(Stored data entries)
================
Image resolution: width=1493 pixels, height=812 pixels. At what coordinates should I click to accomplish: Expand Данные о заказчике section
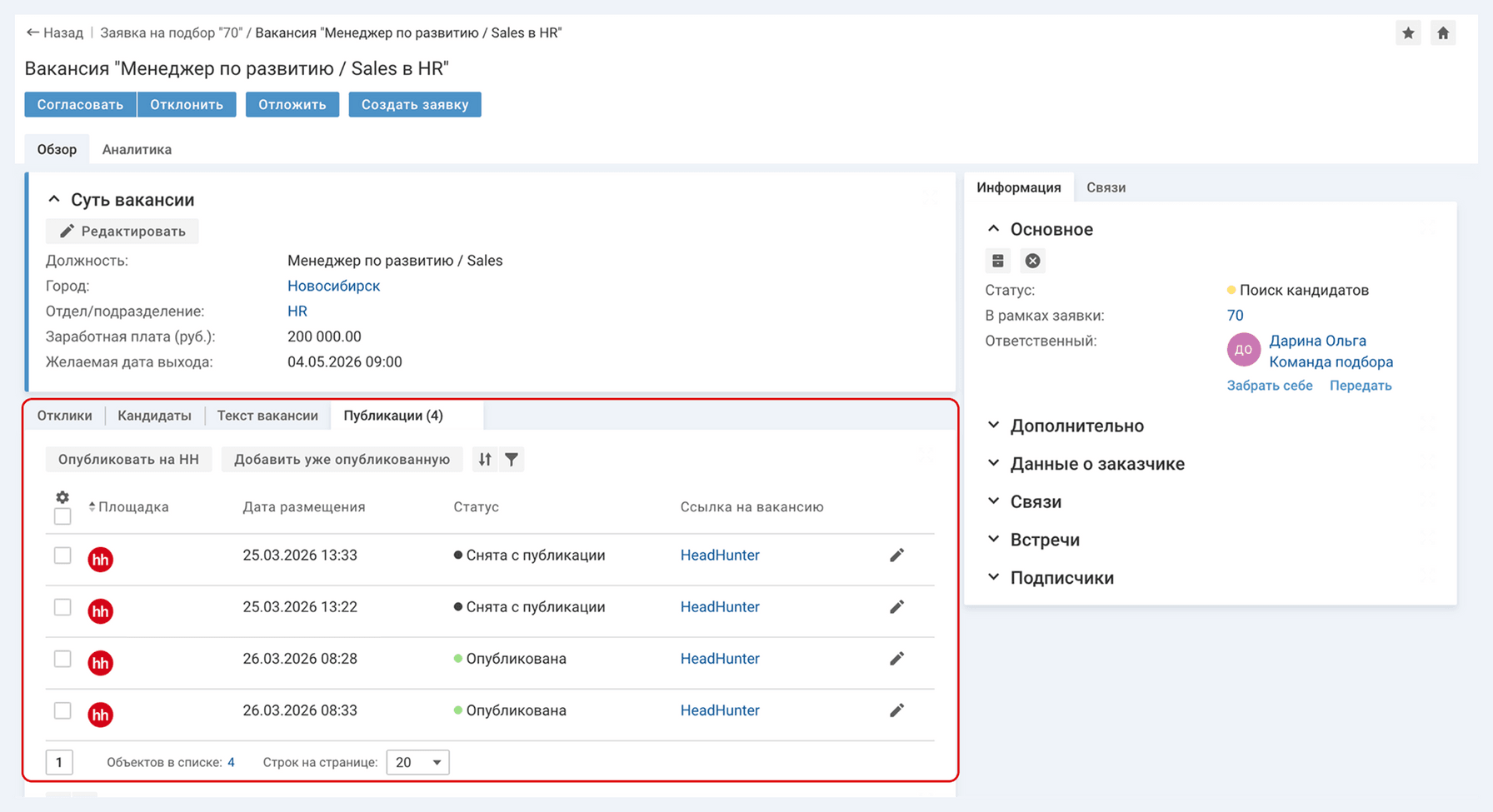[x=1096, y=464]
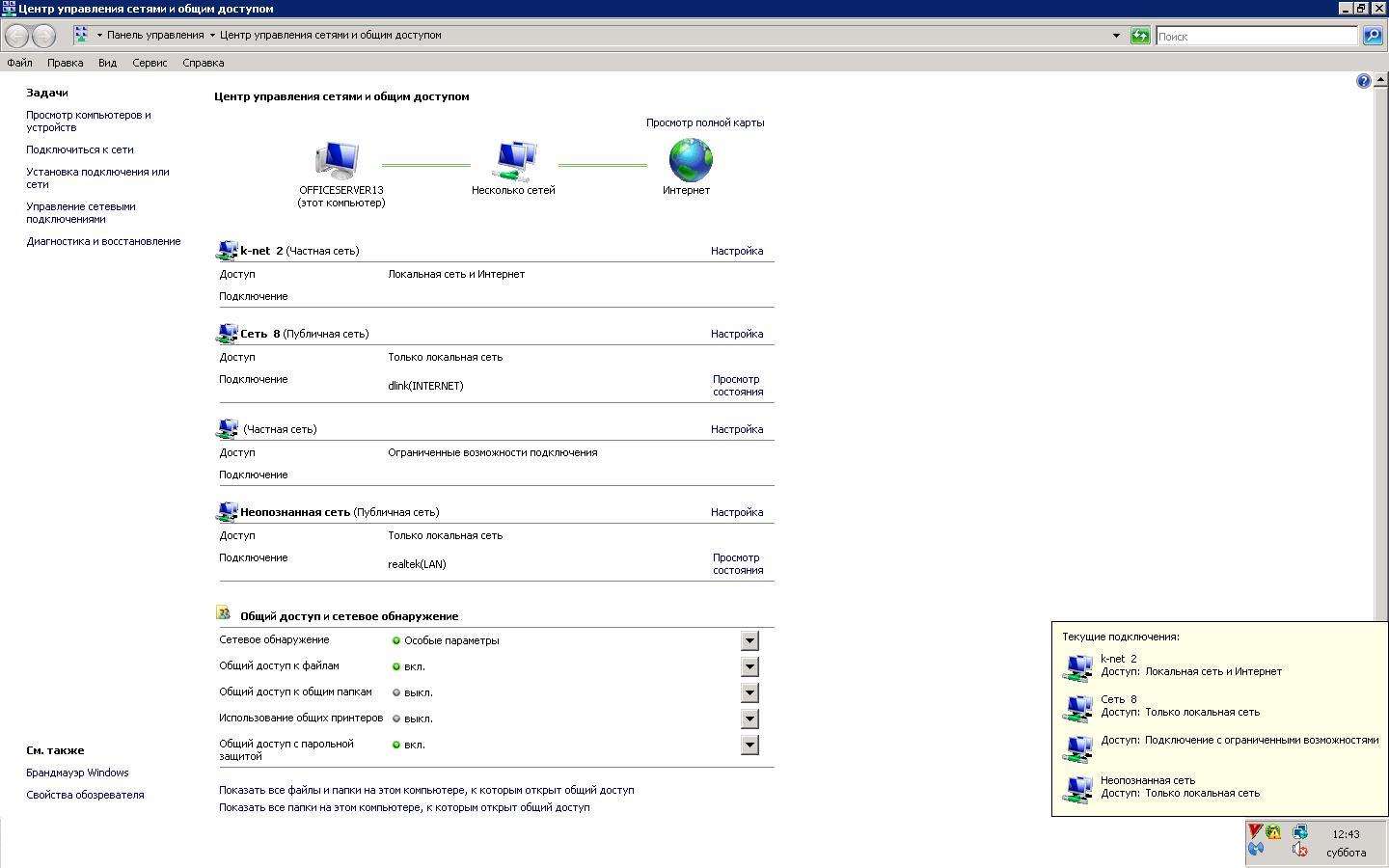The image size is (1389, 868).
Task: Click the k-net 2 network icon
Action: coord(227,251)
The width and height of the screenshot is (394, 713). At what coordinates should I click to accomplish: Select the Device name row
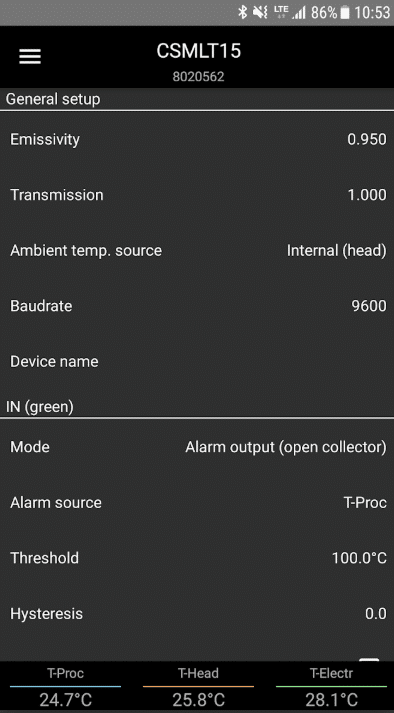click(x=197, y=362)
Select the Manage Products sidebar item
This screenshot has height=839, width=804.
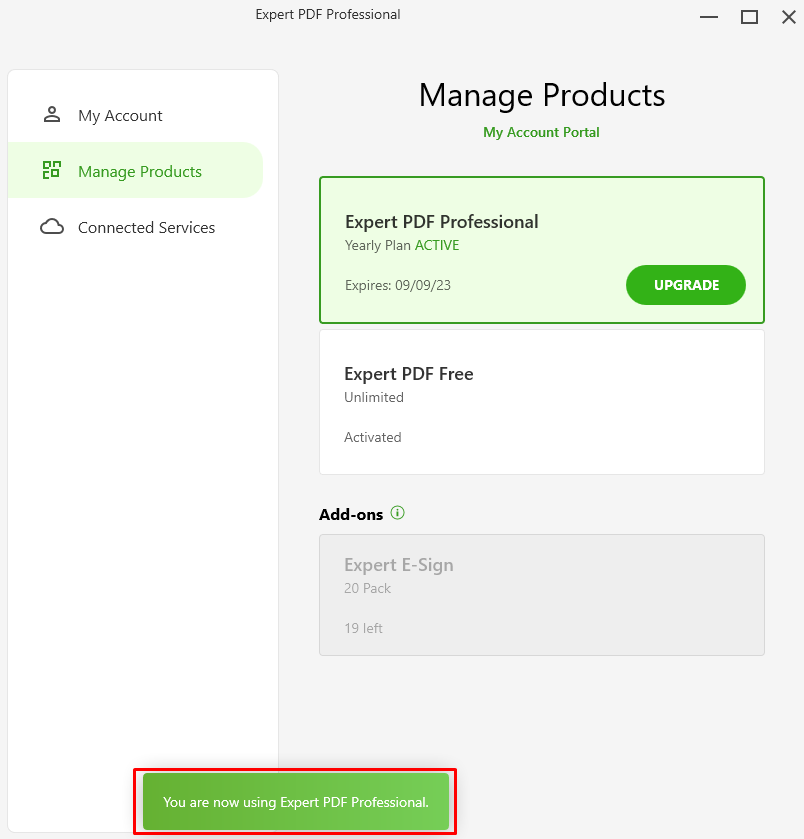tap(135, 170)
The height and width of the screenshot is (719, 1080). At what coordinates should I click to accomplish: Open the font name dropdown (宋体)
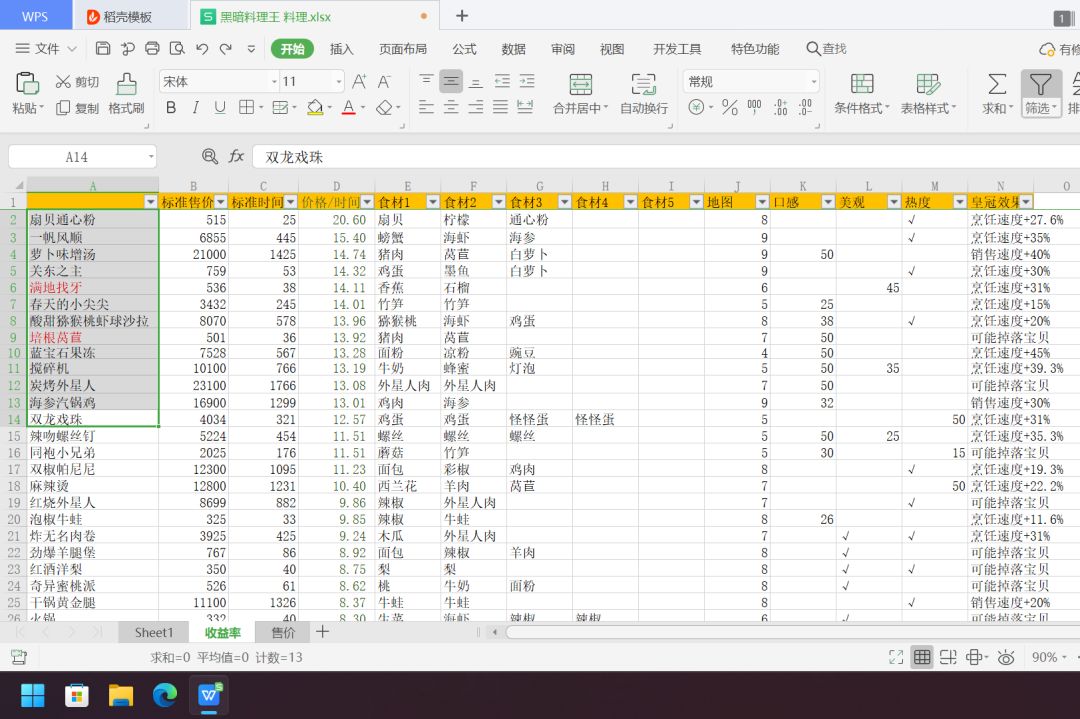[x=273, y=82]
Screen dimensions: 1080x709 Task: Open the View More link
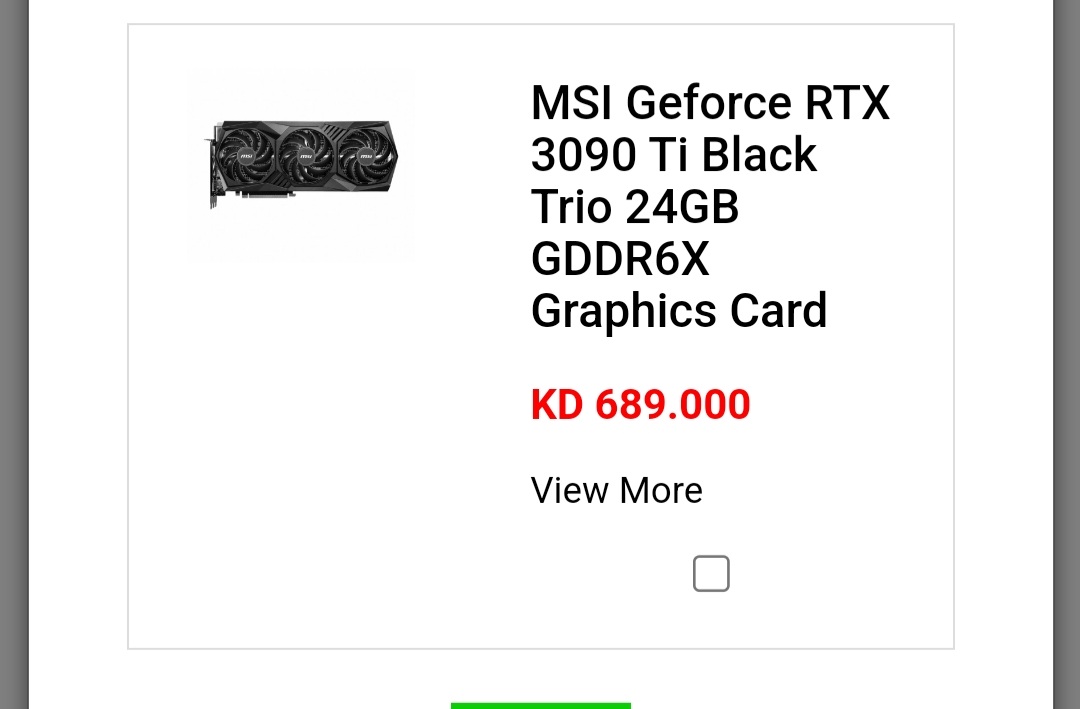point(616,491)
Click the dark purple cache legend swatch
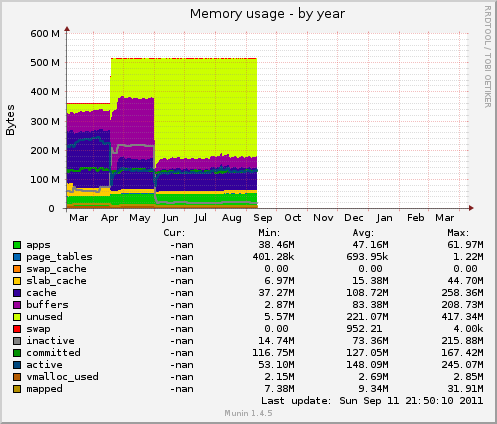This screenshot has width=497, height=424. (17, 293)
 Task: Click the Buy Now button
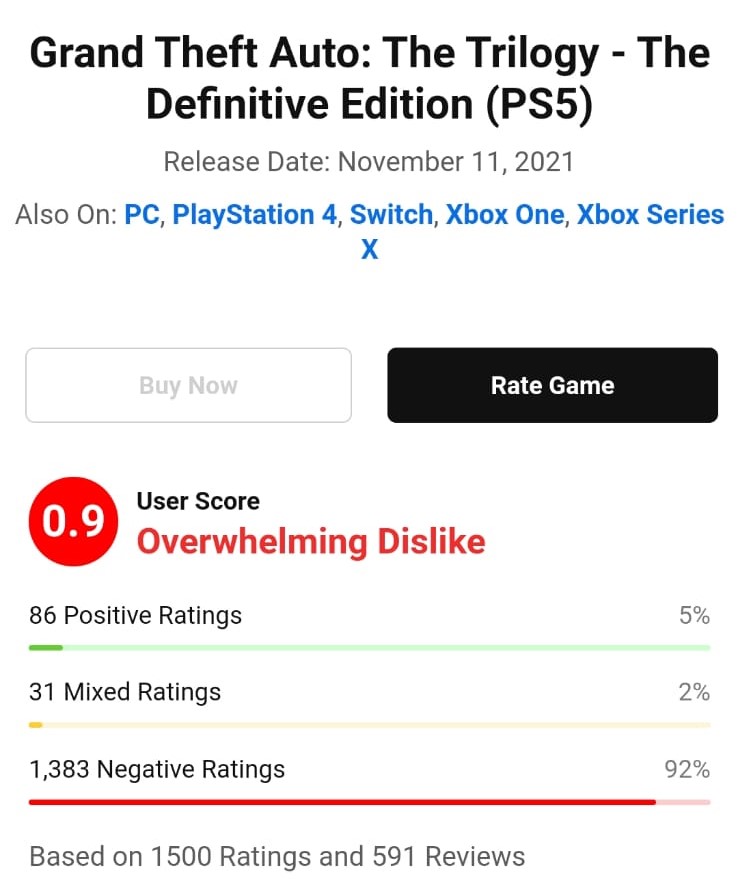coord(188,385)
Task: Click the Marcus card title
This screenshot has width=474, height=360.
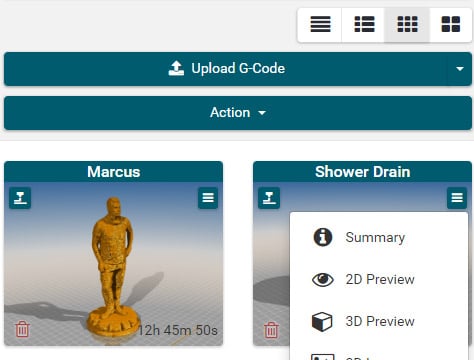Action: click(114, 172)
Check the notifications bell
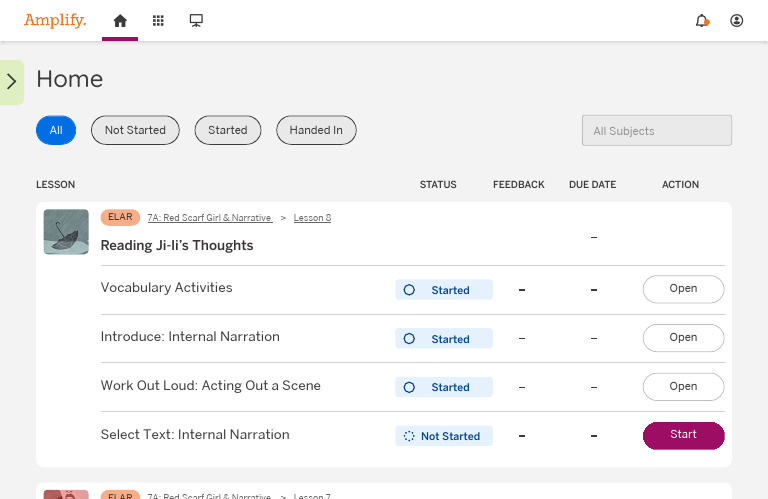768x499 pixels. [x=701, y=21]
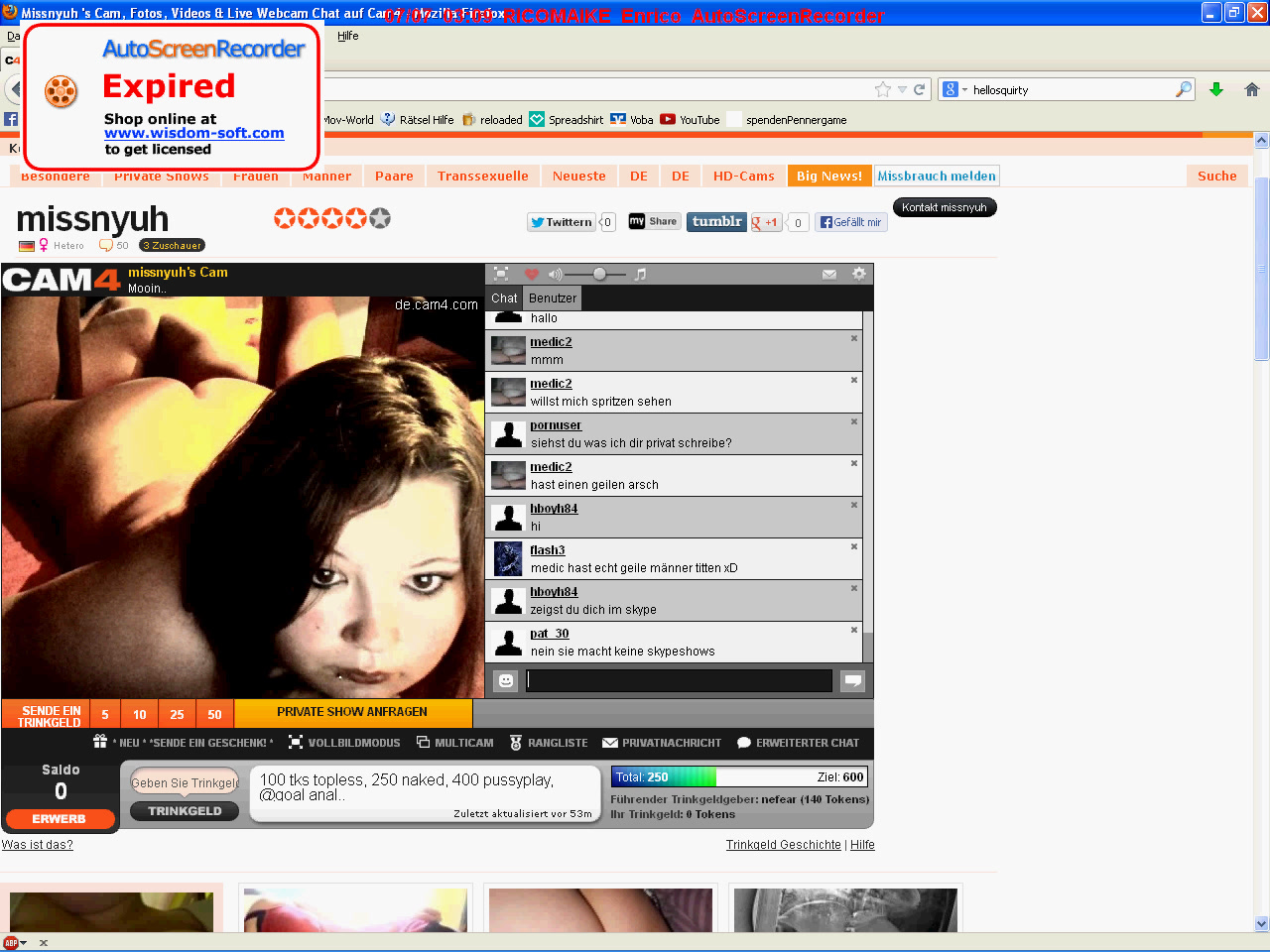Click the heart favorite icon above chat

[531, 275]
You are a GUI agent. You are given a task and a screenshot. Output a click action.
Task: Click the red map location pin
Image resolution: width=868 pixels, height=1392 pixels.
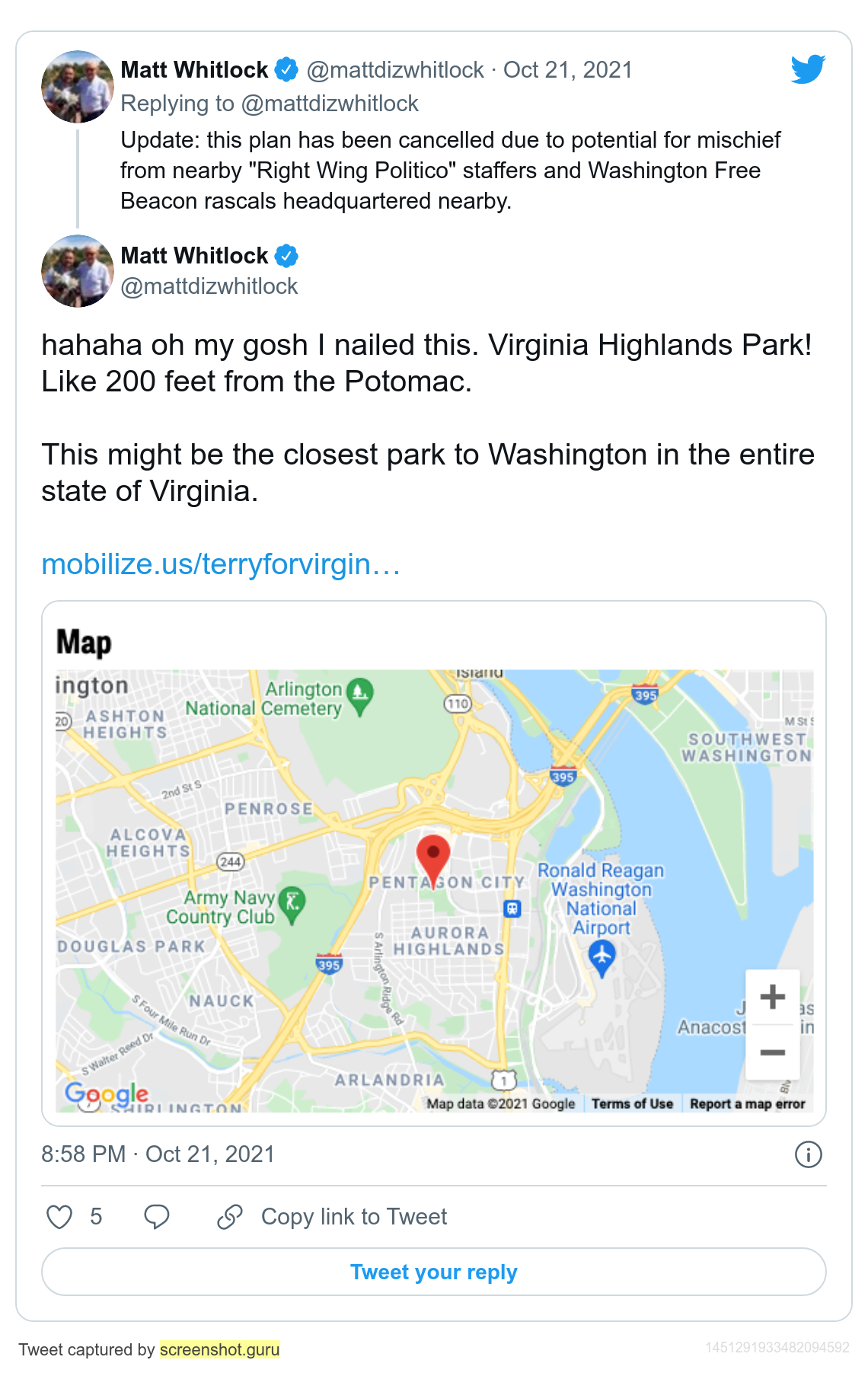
================
[EXERCISE OBJECTIVE]: Your task is to set down exactly the lines that run from the line holding "This screenshot has height=839, width=804." through the close of the entries, including both ends. Pictures stay out.

[OUTPUT OF THE EXERCISE]:
This screenshot has height=839, width=804.
tap(135, 170)
The height and width of the screenshot is (719, 1080). At what coordinates should I click to accomplish: Open the font name dropdown (宋体)
[x=273, y=82]
Screen dimensions: 1080x709 Task: Open the View More link
point(616,491)
Click the dark purple cache legend swatch
This screenshot has width=497, height=424. (17, 293)
 Task: Click the Buy Now button
coord(188,385)
Task: Click the Marcus card title
This screenshot has width=474, height=360.
Action: click(114, 172)
Check the notifications bell
768x499 pixels. [x=701, y=21]
Click the heart favorite icon above chat

[531, 275]
You are a GUI agent. You are given a task and a screenshot. Output a click action.
Task: Click the red map location pin
Image resolution: width=868 pixels, height=1392 pixels.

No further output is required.